Most significant features for the screening tool both in univariate analysis and in the machine learning models are texture features, which are often not quite easy to visualize. Nevertheless, among the most influential features (especially considering the Voluson dataset) those related to clusters of high-intensity grey levels are predominant. In particular, the “short run high grey level emphasis” feature is the leading feature in the xgboost model with roughly twice the “gain” value than the second most important feature. Also, the univariate statistical association of this feature with the binary outcome through Wilcoxon–Mann–Whitney test is significative with a p-value of order 10−5, the sign of the effect being that BRCA mutated group have an higher feature median value (i.e. BRCA mutated images have more short runs, or small clusters, of high grey level intensities).

As previously discussed, Voluson machine showed more significant features and higher performances compared with the other machines. The explanation may lie in the fact that Voluson dataset has 60% more records than the biggest among Samsung, Esaote, and Toshiba datasets (which is the Samsung dataset with 260 records). This can cause stronger statistical associations if the effect is there. However, more data with a balanced number of images among various US machines are needed to clarify this aspect.

Based on this analysis, authors believe that this model deserves further investigation to increase its performance and to better describe its translational application in daily clinical practice.

Several issues and limitations have been encountered during the analysis.

First, the retrospective nature of the study represents an unavoidable source of selection bias and imaging data inhomogeneity.
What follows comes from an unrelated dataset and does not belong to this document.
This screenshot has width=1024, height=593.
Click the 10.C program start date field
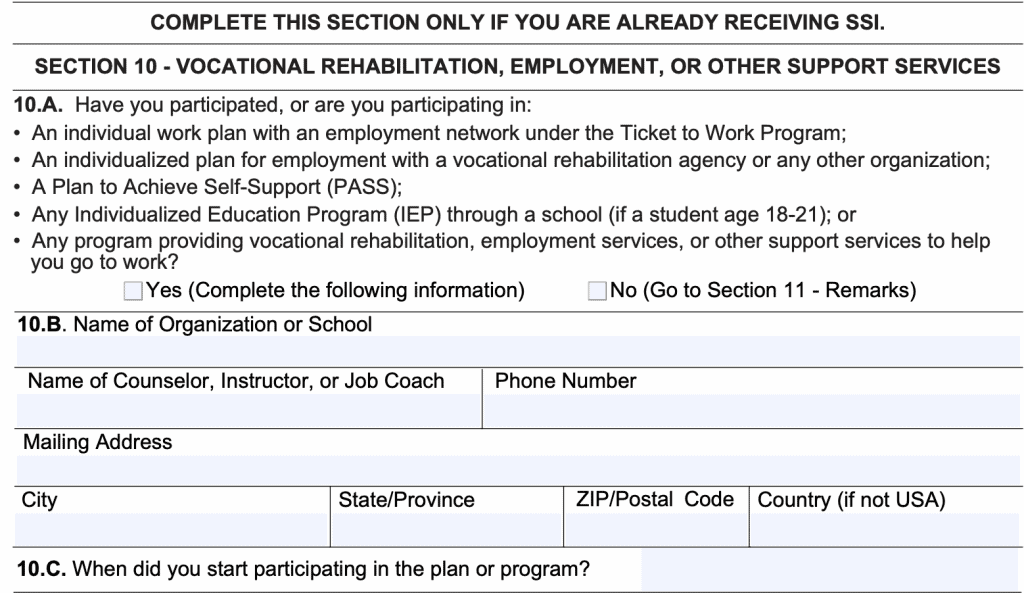[x=830, y=573]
In particular, patients were not divided in subgroups according to their hormonal status and for fertile age women (36%) the time on which the ultrasound was performed was not established. All these aspects may have impacted on textural radiomic features.
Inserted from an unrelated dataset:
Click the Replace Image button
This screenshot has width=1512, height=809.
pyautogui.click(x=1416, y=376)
Second, the monocentric nature of the study and the qualification of our institution as a referral center for US in gynecological malignancies may not fully reflect real word data, especially in terms of US image quality.

Third, the absence of an external validation does not allow us to draw any definitive conclusion on the replicability of the model, even if the impact of this limit is reduced thanks to the heterogeneity of the tested population and the use of different US scanners.

Fourth, our patients were only screened for BRCA1/2: no other genes involved in the same homologous recombination repair pathways were included in the analysis. Therefore, we cannot exclude the presence of PVs in the other genes whose mutational status could correlate with US patterns, limiting the clinical impact of the proposed approach.

Fifth, the model was developed on women with high risk factors for gBRCA1/2 PVs therefore could be applied only to this clinical setting.

These aspects will be taken into account at best to improve the power of our model in following investigations.

Overall, the model could help patients who may have unnecessary genetic tests when identified by the clinical screening method. However, its actual performance, in terms of negative predictive values, does not allow applying it as a reliable screening tool to optimize patient selection for genetic screening of BRCA1/2 genes.

However, the novelty of this radiogenomics application, its potentiality as a screening tool and the encouraging preliminary results support the reliability and the value of our findings.

For these reasons, we are planning to expand the series including patients enrolled in 2018 and 2019, validate the model on external cohorts of patients and finally test it in the general population as a screening tool.

In conclusion, the authors believe that in the next future a radiogenomics approach based on ovarian US images can become a successful screening tool to identify women who are highly likely to have gBRCA1/2 PV and therefore should be assigned to genetic testing and counselling pursuing healthcare cost-containment policies.

This radiogenomic model could represent a cost-effective, highly reproducible, large-scale extendable and time saving screening tool although further investigations are necessary to improve sensitivity and specificity before its effective clinical release.